* **The problem**
Search the entries for the word "title" and return every line where it is found.

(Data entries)
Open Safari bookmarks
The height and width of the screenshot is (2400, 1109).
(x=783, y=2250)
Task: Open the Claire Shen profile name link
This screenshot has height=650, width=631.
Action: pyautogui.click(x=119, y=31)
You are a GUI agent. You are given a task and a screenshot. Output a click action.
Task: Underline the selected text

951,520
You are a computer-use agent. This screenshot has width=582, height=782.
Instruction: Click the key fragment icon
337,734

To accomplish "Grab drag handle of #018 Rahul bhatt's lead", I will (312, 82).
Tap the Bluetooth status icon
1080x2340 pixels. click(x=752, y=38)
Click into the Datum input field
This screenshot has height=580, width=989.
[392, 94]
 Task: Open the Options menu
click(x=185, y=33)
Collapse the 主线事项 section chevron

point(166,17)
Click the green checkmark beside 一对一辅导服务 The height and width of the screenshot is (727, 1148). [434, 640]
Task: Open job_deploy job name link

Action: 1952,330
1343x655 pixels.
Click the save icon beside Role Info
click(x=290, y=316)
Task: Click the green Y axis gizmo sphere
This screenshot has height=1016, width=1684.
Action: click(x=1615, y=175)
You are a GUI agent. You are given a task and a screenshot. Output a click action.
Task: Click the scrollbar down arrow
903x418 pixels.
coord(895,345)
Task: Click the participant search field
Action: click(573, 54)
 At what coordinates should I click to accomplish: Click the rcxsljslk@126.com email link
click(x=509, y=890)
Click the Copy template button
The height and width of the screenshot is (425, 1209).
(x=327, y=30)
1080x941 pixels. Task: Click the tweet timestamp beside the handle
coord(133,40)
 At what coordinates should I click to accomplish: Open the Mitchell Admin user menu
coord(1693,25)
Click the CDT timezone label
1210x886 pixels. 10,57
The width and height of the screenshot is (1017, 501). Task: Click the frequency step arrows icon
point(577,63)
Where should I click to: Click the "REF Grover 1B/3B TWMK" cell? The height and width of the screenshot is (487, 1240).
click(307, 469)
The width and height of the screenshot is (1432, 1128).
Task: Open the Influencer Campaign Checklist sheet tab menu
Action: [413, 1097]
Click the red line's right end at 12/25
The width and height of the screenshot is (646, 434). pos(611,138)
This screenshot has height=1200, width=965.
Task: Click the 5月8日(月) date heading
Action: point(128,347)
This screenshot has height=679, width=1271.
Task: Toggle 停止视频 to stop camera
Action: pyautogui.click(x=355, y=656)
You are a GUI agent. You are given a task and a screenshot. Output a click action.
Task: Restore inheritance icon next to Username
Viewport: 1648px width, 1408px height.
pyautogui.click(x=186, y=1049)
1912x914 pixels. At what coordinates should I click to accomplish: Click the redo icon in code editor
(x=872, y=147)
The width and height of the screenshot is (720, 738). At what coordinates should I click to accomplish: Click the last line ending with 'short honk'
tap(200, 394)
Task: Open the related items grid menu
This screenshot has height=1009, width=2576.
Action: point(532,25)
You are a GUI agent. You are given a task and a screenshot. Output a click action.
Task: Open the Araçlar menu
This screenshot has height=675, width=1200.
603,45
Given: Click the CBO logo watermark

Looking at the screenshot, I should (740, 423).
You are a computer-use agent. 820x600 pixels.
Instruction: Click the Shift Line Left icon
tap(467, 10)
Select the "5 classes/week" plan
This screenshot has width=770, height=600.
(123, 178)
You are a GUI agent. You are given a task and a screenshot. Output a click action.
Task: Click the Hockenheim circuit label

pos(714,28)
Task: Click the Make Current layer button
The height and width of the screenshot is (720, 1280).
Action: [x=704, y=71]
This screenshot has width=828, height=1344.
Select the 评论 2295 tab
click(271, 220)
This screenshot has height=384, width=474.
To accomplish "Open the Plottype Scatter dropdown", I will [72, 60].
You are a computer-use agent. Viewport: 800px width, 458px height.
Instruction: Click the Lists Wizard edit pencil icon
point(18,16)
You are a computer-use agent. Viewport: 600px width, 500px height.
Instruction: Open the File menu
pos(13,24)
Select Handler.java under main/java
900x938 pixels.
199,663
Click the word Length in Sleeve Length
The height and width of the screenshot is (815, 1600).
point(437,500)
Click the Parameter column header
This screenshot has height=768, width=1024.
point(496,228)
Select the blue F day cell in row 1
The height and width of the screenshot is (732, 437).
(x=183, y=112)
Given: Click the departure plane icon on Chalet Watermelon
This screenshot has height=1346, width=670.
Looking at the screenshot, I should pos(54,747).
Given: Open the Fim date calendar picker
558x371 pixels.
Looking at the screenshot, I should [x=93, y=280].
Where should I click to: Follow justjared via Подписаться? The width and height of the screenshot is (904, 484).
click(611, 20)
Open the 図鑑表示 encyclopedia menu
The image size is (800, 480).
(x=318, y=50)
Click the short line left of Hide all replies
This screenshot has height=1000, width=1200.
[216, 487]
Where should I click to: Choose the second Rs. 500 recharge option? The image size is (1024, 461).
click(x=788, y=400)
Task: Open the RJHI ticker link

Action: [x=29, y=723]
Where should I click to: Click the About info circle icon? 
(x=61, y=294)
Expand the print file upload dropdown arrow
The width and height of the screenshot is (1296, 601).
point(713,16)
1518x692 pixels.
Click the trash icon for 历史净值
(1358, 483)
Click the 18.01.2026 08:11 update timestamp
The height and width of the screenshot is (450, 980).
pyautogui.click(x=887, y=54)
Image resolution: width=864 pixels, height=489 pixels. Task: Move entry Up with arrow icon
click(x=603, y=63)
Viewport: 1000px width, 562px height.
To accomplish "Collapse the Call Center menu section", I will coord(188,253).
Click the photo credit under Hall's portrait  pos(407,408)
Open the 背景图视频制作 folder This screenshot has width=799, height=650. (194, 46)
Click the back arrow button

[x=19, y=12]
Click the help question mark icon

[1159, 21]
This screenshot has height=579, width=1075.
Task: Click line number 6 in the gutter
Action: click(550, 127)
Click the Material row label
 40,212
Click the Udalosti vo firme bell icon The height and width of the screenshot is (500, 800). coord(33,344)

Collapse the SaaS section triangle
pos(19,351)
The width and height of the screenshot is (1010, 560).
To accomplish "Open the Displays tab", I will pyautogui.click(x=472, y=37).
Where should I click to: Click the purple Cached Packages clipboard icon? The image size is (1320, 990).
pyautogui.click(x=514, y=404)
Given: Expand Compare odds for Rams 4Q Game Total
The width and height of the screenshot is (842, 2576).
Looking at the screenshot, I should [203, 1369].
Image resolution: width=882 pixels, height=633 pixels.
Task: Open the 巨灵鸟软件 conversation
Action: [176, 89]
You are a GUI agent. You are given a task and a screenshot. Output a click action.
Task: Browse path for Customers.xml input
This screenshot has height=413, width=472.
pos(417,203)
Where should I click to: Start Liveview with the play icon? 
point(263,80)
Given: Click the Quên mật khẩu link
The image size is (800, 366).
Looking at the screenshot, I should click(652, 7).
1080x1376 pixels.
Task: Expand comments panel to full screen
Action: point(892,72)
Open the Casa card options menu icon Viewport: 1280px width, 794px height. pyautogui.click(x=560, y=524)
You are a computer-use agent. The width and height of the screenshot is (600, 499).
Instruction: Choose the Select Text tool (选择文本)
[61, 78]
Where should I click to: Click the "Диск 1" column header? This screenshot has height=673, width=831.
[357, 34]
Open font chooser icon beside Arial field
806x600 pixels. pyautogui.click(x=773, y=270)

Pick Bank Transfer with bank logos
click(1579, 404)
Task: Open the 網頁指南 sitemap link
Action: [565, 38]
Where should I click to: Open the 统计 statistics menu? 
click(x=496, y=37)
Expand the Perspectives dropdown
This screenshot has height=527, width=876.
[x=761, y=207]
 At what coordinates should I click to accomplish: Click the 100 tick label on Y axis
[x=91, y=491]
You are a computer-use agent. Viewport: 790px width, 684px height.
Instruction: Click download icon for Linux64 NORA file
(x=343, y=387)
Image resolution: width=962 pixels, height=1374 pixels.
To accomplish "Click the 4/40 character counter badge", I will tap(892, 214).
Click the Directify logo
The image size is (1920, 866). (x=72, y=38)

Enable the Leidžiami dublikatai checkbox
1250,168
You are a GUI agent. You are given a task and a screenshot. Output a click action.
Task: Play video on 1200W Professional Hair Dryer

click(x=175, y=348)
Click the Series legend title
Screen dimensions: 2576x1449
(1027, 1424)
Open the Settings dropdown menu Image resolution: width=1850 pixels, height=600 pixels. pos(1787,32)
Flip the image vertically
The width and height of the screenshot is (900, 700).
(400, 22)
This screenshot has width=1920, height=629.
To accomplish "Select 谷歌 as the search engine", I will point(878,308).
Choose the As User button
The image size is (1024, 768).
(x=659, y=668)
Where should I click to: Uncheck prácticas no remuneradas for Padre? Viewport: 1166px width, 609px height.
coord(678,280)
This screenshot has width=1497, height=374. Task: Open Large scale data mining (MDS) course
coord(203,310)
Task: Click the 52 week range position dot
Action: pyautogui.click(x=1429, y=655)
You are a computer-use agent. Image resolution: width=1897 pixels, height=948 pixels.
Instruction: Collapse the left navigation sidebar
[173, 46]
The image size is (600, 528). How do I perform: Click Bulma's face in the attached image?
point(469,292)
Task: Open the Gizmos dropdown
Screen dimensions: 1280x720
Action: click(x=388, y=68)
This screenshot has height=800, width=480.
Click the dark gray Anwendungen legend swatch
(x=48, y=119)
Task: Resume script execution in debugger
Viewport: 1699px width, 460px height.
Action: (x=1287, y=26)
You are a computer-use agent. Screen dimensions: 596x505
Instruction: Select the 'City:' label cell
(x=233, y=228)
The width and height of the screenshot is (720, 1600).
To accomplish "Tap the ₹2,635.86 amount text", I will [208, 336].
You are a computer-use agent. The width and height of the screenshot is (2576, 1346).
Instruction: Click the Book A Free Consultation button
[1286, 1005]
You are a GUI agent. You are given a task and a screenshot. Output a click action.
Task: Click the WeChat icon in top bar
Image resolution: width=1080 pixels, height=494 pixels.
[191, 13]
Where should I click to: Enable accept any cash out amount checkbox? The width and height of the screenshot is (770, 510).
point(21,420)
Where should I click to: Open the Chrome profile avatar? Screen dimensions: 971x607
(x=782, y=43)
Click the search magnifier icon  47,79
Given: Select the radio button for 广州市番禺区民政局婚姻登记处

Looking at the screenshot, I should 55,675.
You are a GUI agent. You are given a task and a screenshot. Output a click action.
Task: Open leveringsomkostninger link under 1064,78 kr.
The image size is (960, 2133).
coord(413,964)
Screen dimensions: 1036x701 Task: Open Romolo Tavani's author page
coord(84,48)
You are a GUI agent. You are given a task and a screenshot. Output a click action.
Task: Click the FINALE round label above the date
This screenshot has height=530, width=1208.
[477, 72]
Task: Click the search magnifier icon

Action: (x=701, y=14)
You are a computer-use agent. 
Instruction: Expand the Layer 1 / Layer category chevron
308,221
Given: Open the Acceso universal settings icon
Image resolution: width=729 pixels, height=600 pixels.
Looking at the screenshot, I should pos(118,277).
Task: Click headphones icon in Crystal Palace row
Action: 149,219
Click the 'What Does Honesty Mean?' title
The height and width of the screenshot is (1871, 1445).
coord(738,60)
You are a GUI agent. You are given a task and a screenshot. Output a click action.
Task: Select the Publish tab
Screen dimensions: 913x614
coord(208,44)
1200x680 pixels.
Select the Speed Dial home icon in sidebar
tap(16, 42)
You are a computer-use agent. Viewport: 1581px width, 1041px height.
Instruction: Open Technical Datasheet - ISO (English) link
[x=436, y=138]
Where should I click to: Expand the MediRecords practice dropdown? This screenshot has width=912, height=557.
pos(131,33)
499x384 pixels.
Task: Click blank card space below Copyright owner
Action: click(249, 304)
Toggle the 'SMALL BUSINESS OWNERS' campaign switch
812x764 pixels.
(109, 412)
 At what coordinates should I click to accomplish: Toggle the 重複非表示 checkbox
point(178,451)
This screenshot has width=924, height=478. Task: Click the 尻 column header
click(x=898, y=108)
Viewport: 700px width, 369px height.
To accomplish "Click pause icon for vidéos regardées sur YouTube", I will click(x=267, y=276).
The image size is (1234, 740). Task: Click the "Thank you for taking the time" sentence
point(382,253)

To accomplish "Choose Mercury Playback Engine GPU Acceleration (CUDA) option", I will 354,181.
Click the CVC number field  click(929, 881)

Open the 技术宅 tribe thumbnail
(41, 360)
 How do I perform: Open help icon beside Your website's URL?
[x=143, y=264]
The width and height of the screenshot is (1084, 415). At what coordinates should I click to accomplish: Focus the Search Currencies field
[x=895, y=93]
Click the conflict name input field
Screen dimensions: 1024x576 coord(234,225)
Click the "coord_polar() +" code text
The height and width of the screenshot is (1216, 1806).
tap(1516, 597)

* **Exercise output**
Click the Series legend title
Click the 'What Does Honesty Mean?' title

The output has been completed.